With the vision of focusing more on the judicial aspect, Joel A. Montilla sworn in as the new chairman of the board of directors of the Puerto Rico Bar Association in Florida, Inc. (PRBAFL, for its acronym in English), during a meeting that took place at the World Art Gallery and Hispanic Museum.
The 20th anniversary of the organization that brings together Puerto Rican lawyers was also celebrated. Richard Robles who in 2003 helped found the PRBAFL, recalled: “It was an interesting moment. I was very young back then. I had lived in Miami all my life and I had never realized that there was a Puerto Rican community with such a strong presence in the legal community,” the attorney said.
He remembered that he did not know any Puerto Rican lawyer. But there was him and another colleague. And so they began what was called the Puerto Rico Bar Association, South Florida Association. In the continental United States there are only three associations that group Puerto Rican lawyers, with New York as the state with the most important Puerto Rican litigants, followed by Chicago, Illinois and Florida.
Robles explained that the lawyers have remained united as the organization has grown and that they have also cared for their local community, while maintaining their vision of improving the skills of their members by providing resources and better opportunities for the education of future lawyers and about all concentrate on tutoring. “Joel and Erica Ramos are products of that mentorship and are now part of the new board,” she stated.
Montilla is a Puerto Rican-Dominican born in the Bronx, New York. He arrived in Orlando in 1987. He studied at Valencia College and later graduated with a degree in Business Administration from the University of Central Florida (UCF, for its acronym in English). He went to study at Western Michigan University Cooley Law School.

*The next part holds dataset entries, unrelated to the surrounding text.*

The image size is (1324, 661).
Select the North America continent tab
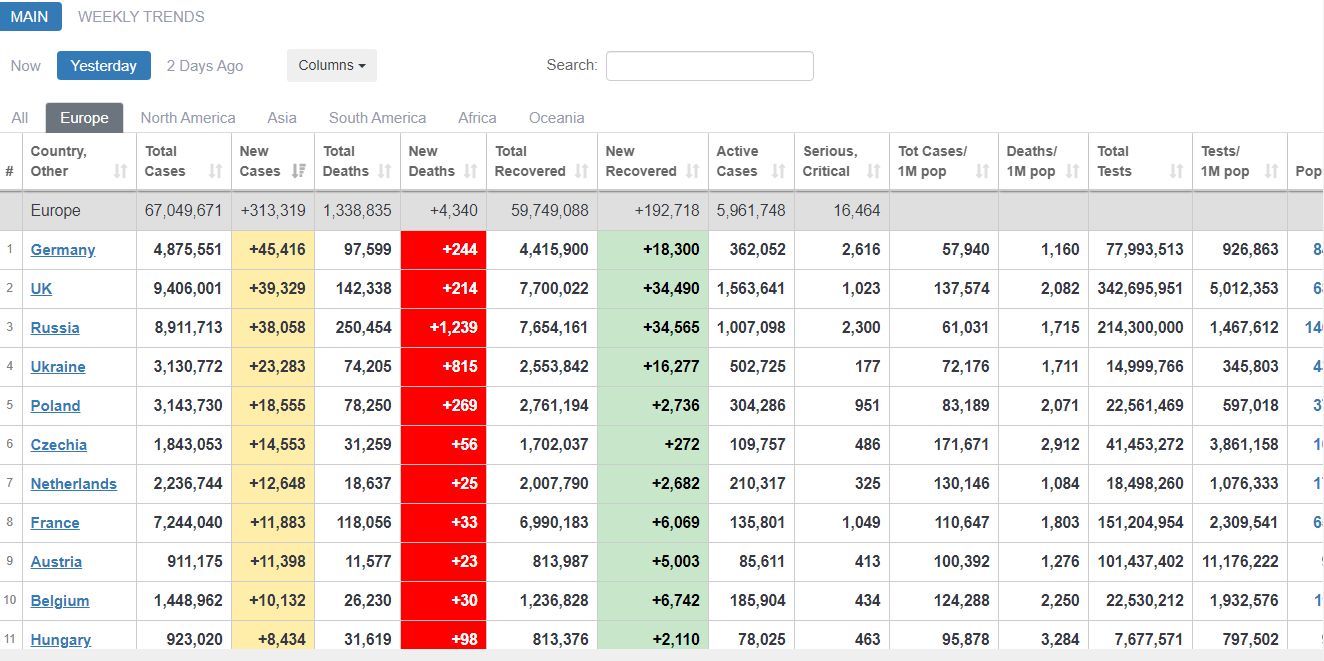click(188, 118)
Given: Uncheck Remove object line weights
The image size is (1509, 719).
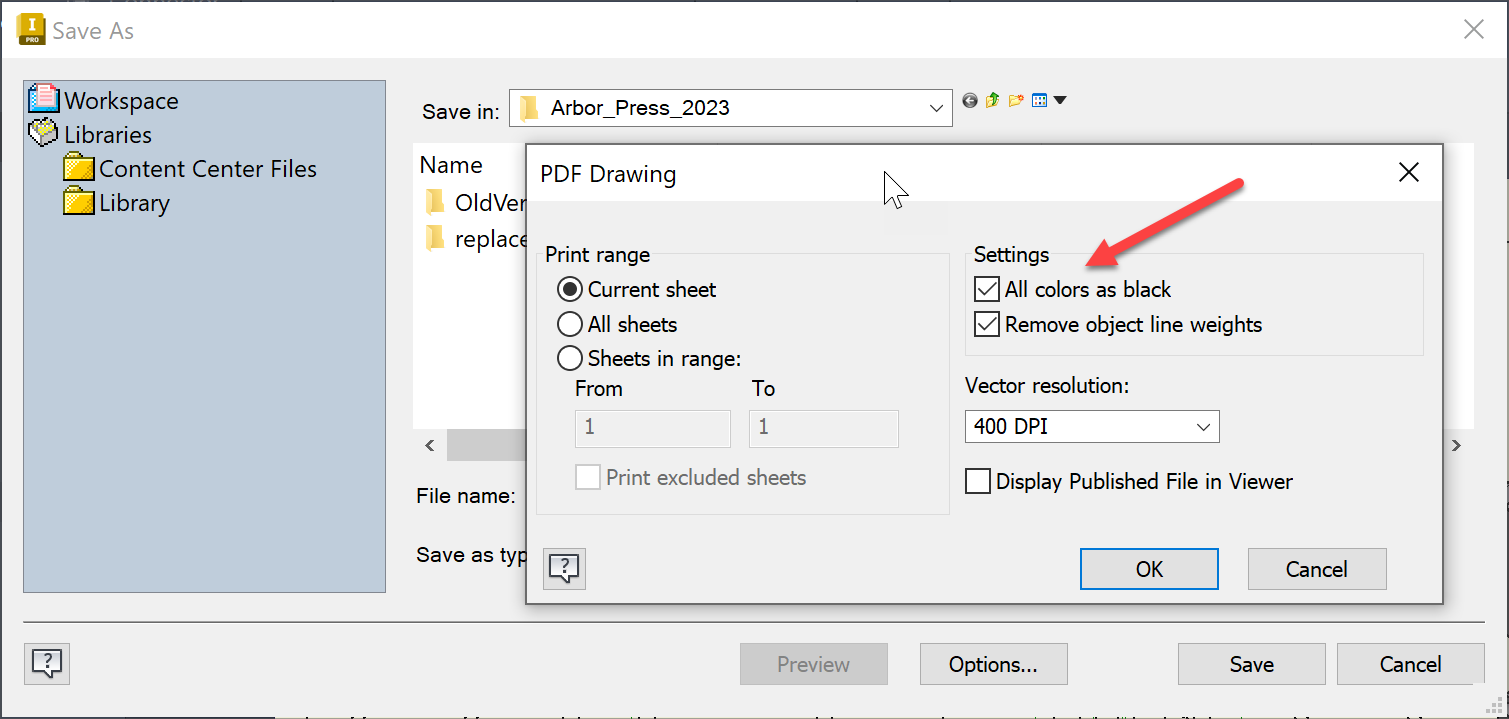Looking at the screenshot, I should (x=986, y=324).
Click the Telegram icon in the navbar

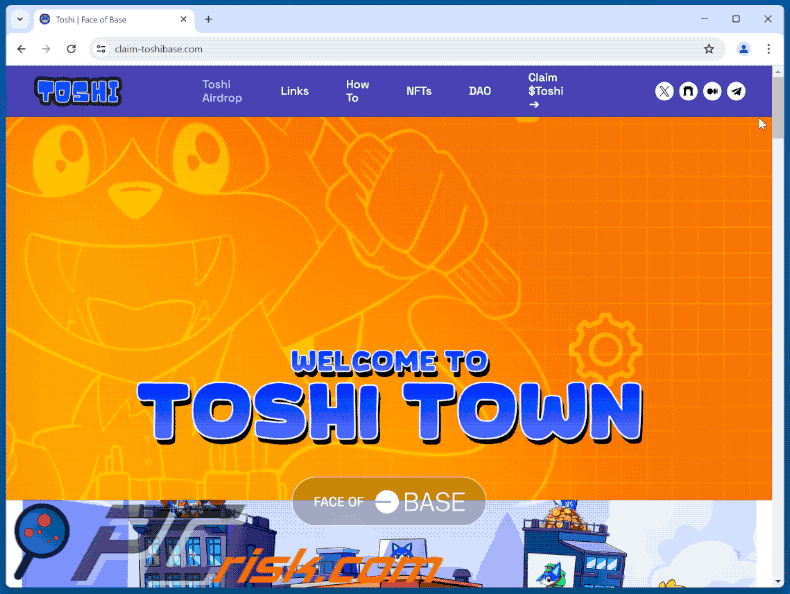coord(736,91)
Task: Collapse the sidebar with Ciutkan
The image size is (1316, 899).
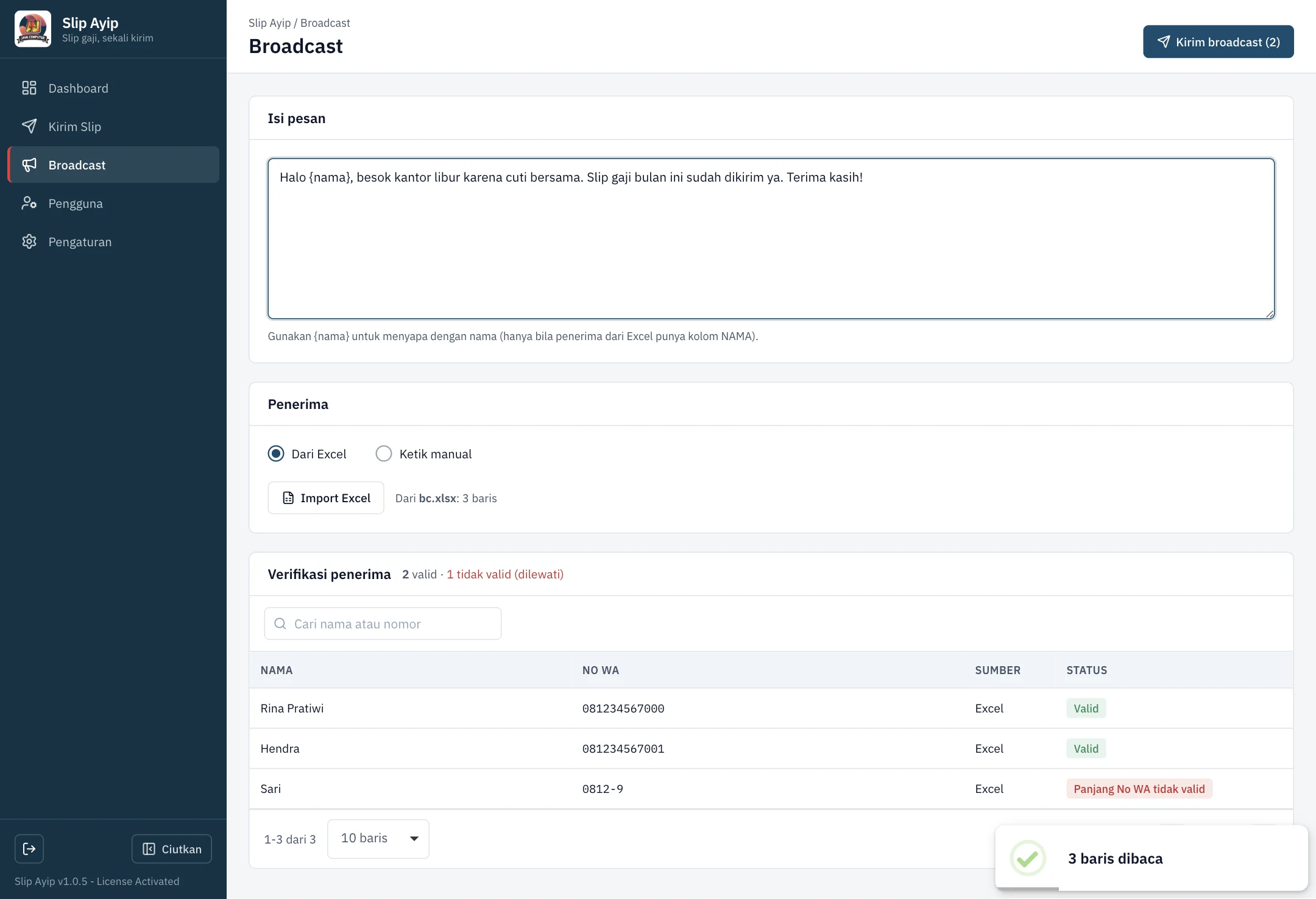Action: (x=172, y=848)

He returned to Orlando, took his license and opened his own law firm.
“I feel honored to be president of the Puerto Rican Bar Association of Florida, alongside the new board of directors. It was a blessing to have such diverse attendees and meet many friends we hadn’t seen in a long time. Our commonalities must connect us and our differences must be balanced. The communities we serve depend on it,” said the new president after being sworn in by the honorable judge Gisela Laurent.
During the meeting, the paintings exhibited in the Arte Mundial gallery were appreciated, as well as the music of the soloist Eladio Scharrón, while they tasted Puerto Rican sandwiches and drinks.

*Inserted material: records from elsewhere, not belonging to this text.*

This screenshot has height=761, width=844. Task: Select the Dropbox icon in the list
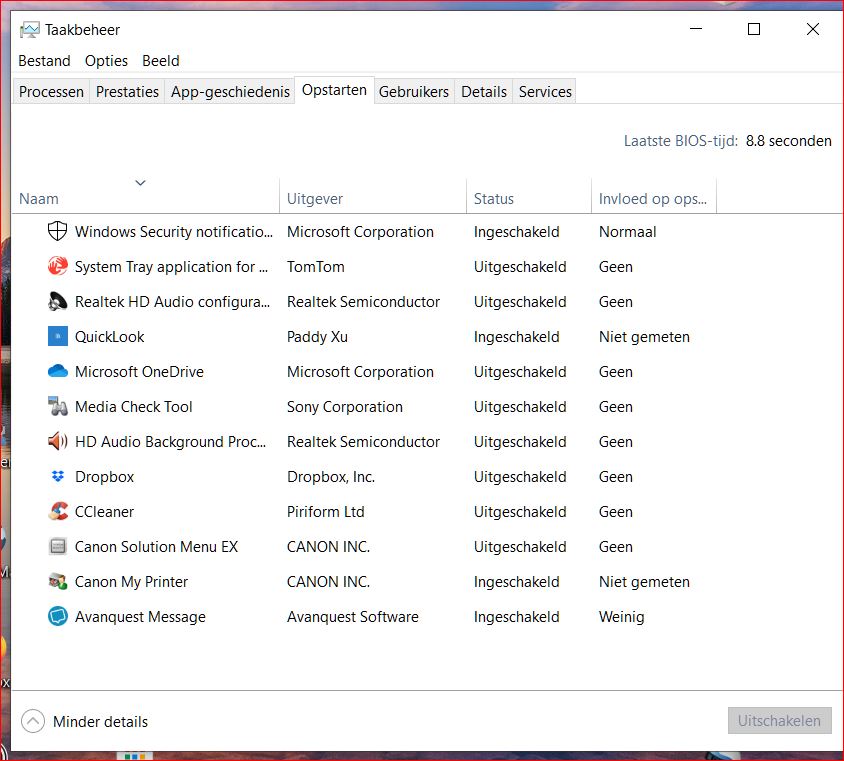pos(58,477)
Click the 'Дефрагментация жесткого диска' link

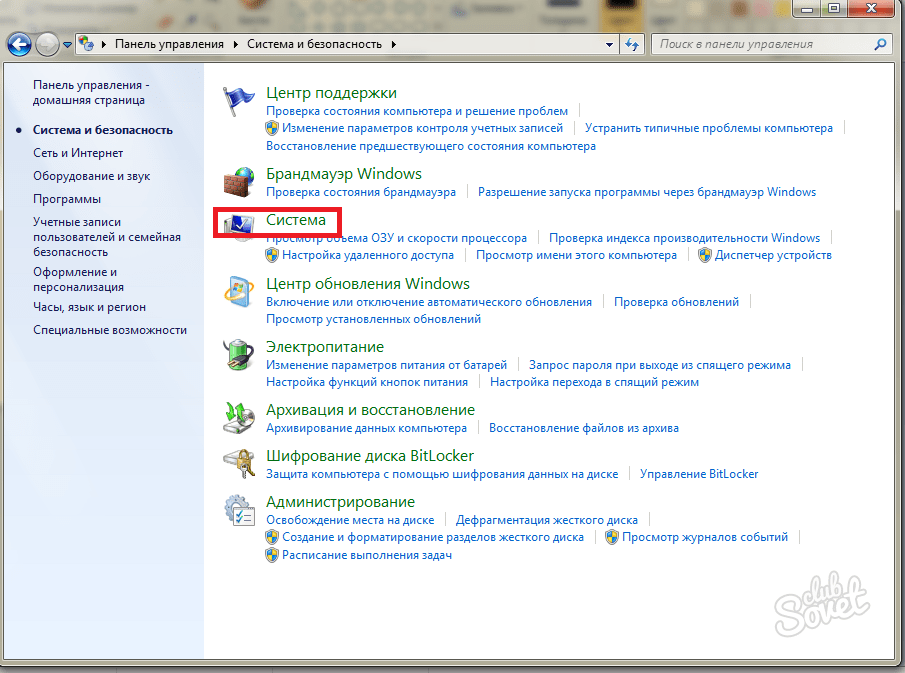(x=546, y=520)
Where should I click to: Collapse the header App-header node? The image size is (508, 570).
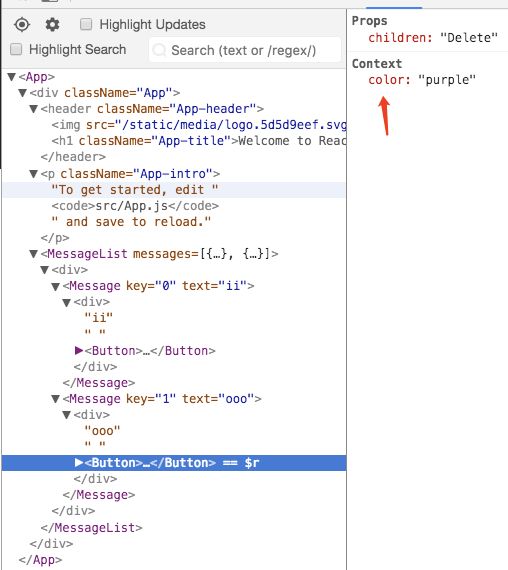pyautogui.click(x=33, y=109)
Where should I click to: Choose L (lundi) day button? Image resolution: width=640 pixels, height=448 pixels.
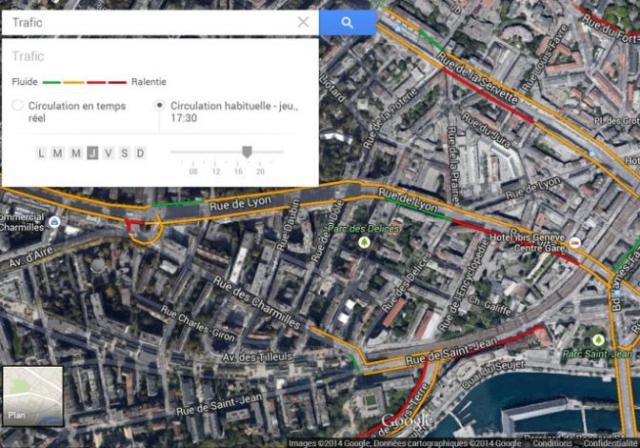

“Our communities are more likely to find themselves with a judicial matter that decides their life,” Montilla explained, saying that he wants to educate about the judicial branch in aspects such as who the judges are, how a legal process can affect the family such as evictions of houses, lawsuits and everything has to do with the decision of a judge.

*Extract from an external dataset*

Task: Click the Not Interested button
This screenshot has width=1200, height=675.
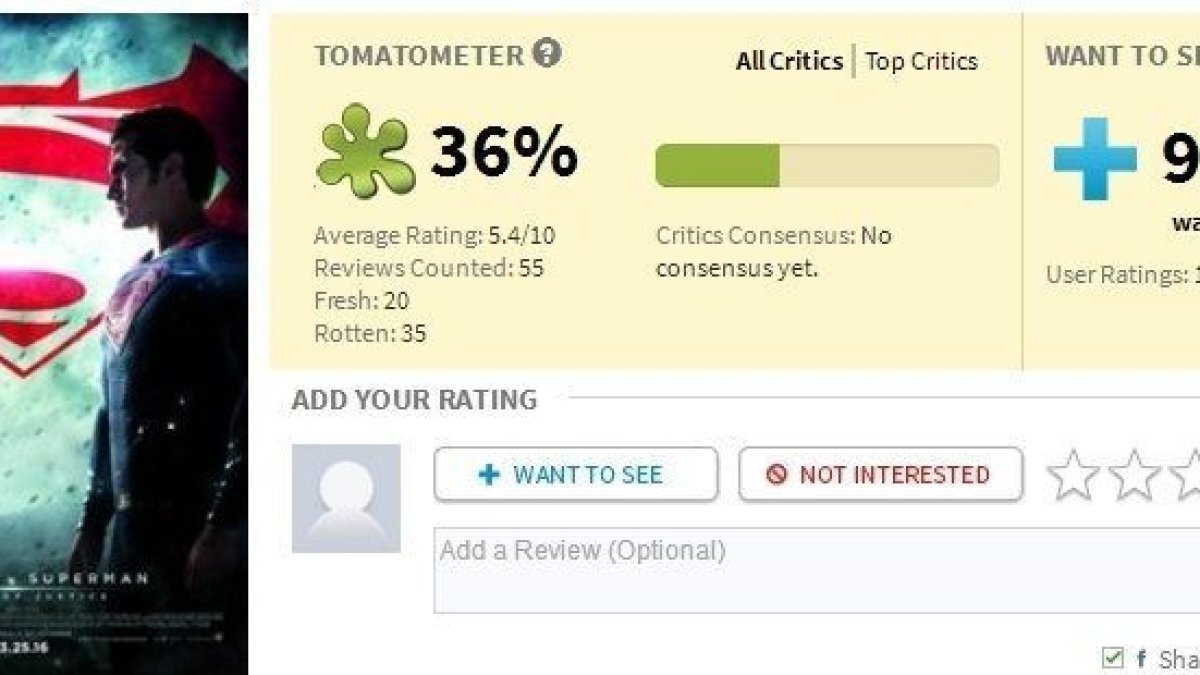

Meanwhile, Robles recalled that when the 2017 hurricanes hit Puerto Rico, many Puerto Ricans came to Florida. “Last time I checked the data, the number of Puerto Ricans in Florida exceeded the number of Puerto Ricans in New York.” So he assured that the lawyers are going to protect the civil rights of Boricuas in the state.
The sponsors of the event were the Puerto Rico Research Hub, Cohen Blostein and Ayala PA Trial Lawyers, Let Us Claim, Public Adjusters and Pan American Behavioral Health.